2. A programmable machine that accepts data – natural facts and figures – and operations (or manipulates) it into information people can use 2. A machine that performs tasks, including calculations or electronic interaction, under the power over a set of recommendations called a system. Programs generally reside in the computer and are retrieved and processed by the computer's electronics. The program the desired info is stored or routed to output gadgets, such as video display watches or computer printers. Computers execute a wide variety of actions reliably, accurately, and quickly. (Microsoft Encarta) Computer Technology
5. What is software?
* Technology that involves computing devices and peripherals used to speed up solving problems and enhance productivity Communications Technology
* Precisely what is (tele)communications?
* The digital transfer of data from one spot to another 5. What is telecoms technology?
* Technology that contains electromagnetic products and devices for connecting over very long distances. 2. ex. phone, radio, tv, cable
* Precisely what is information technology?

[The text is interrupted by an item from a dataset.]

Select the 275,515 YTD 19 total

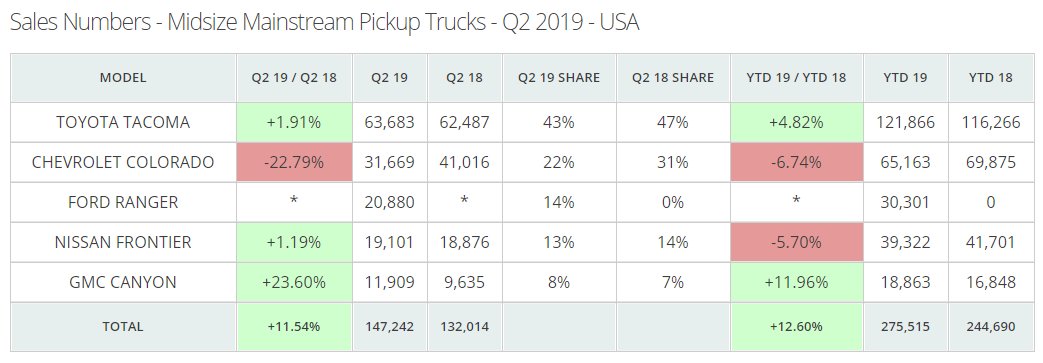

* Technology that merges processing with excessive communication links carrying info, sound and online video Technological Affluence
* a. k. a digital convergence
* Identifies the scientific merger of several industries through numerous devices that exchange information in the e-mail used by pcs * Sectors are: computer systems, electronics, entertainment, mass media Guidelines in Computer Technology
* Smaller in size
* Good luck
* Less expensive
5 kinds of computers
* Classification based generally on control speed and storage capacity 2. Supercomputers – high potential computers applied mainly for study * Mainframes – much less powerful than supercomputers
5. Minicomputers – or mid-range computers; essentially scaled-down mainframes * Microcomputers – tiny computers which could fit on a desktop or perhaps in a person's briefcase 5. Types:
* Computer system Computers – designed to lay on (or under) a desk or stand * Work stations – pricey desktop equipment used mainly by engineers, scientists, and animators intended for sophisticated reasons. * Notebook computers – approximates the shape associated with an 8. 5” x 11” notebook. a. k. a. Laptops, they operate on alternating currents or special power packs * Tablets – gives full features of a notebook but are lighter and usually welcomes input via a stylus pen 5. Classification based mainly in processing rate and memory space * Supercomputers – substantial capacity personal computers used mainly for research 5. Mainframes – less highly effective than supercomputers
* Minicomputers – or midrange computer systems; essentially scaled-down mainframes * Microcomputers – small personal computers that can fit on a desktop or in one's briefcase * Types:
* Desktop Personal computers – made to sit on (or under) a desk or perhaps table * Workstations – expensive computer's desktop machines utilized mainly by engineers, experts, and computer animators for complex purposes. 2. Notebook computers – approximates the shape of an almost 8. 5” x 11” notebook computer. a. t. a. Notebooks, they work on alternating power or unique batteries * Tablet PCs – offers complete functionality of your notebook tend to be lighter and generally accepts input from a stylus dog pen Developments in Communications Technology
5. Better connection channels
2. Copper cable -> concentrique -> fibers optics
2. Wired + wireless
* Better communication networks
5. LAN -> INTERNET
2. Better sending and receiving gadgets
* cell phones, fax equipment
* Bluetooth, wi-fi technology
Effects of Digital Convergence
5. Refers to attaching computers to just one...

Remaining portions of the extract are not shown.